PHYSICIAN SPOTLIGHT: Dr. Maureen Holasek

STEPHANIE DOYLE

PHYSICIAN SPOTLIGHT:  Dr. Maureen Holasek

Photo of Dr. Holasek
As a resident, Dr. Maureen C. Holasek did not know much about radiation oncology.

“In residency, it’s not one of those things you hear about,” she said.
But one day while doing a rotation in diagnostic oncology, she happened to walk across the hall to the radiation oncology department.

She put thoughts of anesthesiology and obstetrics/gynecology aside and the rest is history. Holasek, who in 1991 completed her residency in radiation oncology at the University of Minnesota, today works at the high-tech CyberKnife Center Central Florida Regional Hospital in Sanford.

Holasek, who has lived in Central Florida since 1992 and recently built a home in Winter Park, has worked at the CyberKnife Center since October.

CyberKnife, which opened in the spring of 2007, gives doctors and patients a life-saving option for treating difficult tumors and lesions. The radiation therapy is designed to treat cancer and other tumors without invasive surgery. The device received approval by the U.S. Food and Drug Administration in 1999 to treat tumors of the head and neck, followed by approval to treat tumors with CyberKnife anywhere in the body in 2004.

Central Florida Regional Hospital is the first in Central Florida to offer the technology of the CyberKnife® Stereotactic Radiosurgery System. It uses advanced robotics and computer guidance to deliver precise radiation beams to treat tumors — even those previously thought untreatable with other radiosurgery systems.

“I’m kind of their last hope,” Holasek said, explaining the most gratifying aspect of her job.

A computer program evaluates the unique shape and location of the tumor to determine the orientation of each of the 1,200 or more beams of radiation that will target the tumor. Each tumor generally requires one to five treatments, each lasting 45 to 90 minutes.

“Because these beams are so accurate, we’re done in a significantly shorter amount of time,” said Holasek, who completed her medical degree in 1987 at East Tennessee State University in Johnston City, Tenn., and earned her undergraduate degree from the University of Tennessee in Knoxville.

Holasek compared it to taking high doses of antibiotics.

“Imagine taking 100 milligrams of antibiotics per day for 10 days – then you’ve consumed 1,000 milligrams of antibiotics,” Holasek said. “If you were to instead take all of those 10 pills in one day in one setting, the biological effectiveness is much higher. It’s giving high doses in a short amount of time, instead of giving a bunch of little treatments.”

CyberKnife is so precise and accurate that radiation beams can treat small, complex tumors near critical structures such as hearing and vision nerves. Central Florida Regional Hospital uses CyberKnife to treat a variety of cancer and other tumors including those in the head, neck and spine, as well as tumors of the lung, prostate, pancreas, liver, kidney and pelvis.

It’s a far cry from the late 1980s, said Holasek, who prefers to educate others about her field than talk about herself.

“The equipment has changed a lot,” Holasek said. “We went from having the old-fashioned Cobalt machine to the linear accelerator.
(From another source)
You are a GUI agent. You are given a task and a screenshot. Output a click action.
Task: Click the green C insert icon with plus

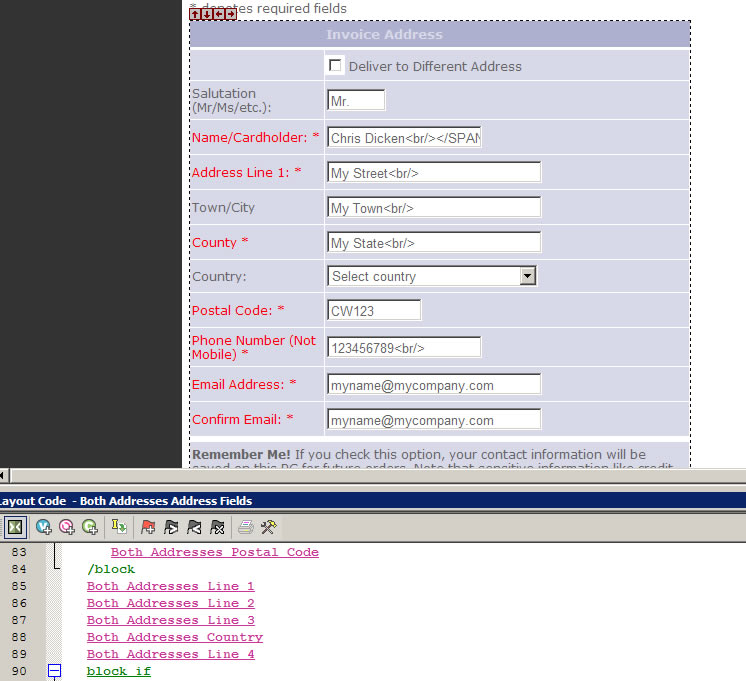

The CyberKnife is a linear accelerator but it can do so much more.”

And in the Orlando area, Central Florida Regional Hospital is the only place patients will find it. In fact, there are fewer than 100 CyberKnife machines in the entire country, in part because it carries a $5 million price tag, which includes training and construction costs.

“It’s an expensive venture,” Holasek said.

While most patients are somewhat scared of standard radiation, not so with CyberKnife, she said.

“Most of them already have gotten on the Internet ahead of time and usually are well-versed and know what it can do,” she said. “They say, ‘I’ve read about it, I want it, it’s for me.’ It does have a wow effect.”

The catch is, it’s not applicable for everybody, she said. For example, a man called recently, hoping his wife might be a candidate. She had stage 4 lung cancer.

“We can’t zap each and every spot,’’ Holasek said. “The correct thing for her is to go on chemotherapy and then see if there is anything residual. It’s not meant for every tumor.”

But one of the greatest misperceptions of radiation oncology is more general, Holasek said.

“A lot of people confuse it with chemotherapy, and think it will make them vomit,’’ she said. “But as long as you keep the radiation beam away from the stomach and mouth they generally do well.”

Holasek knows the ins and outs of her specialty, and her nurse, Chrissie Kotwica, concurred. “She is one of the smartest physicians I have ever worked around,” Kotwica said. “She is intelligent, creative, has wonderful bedside manner with her patients, and she is wonderful to work for.”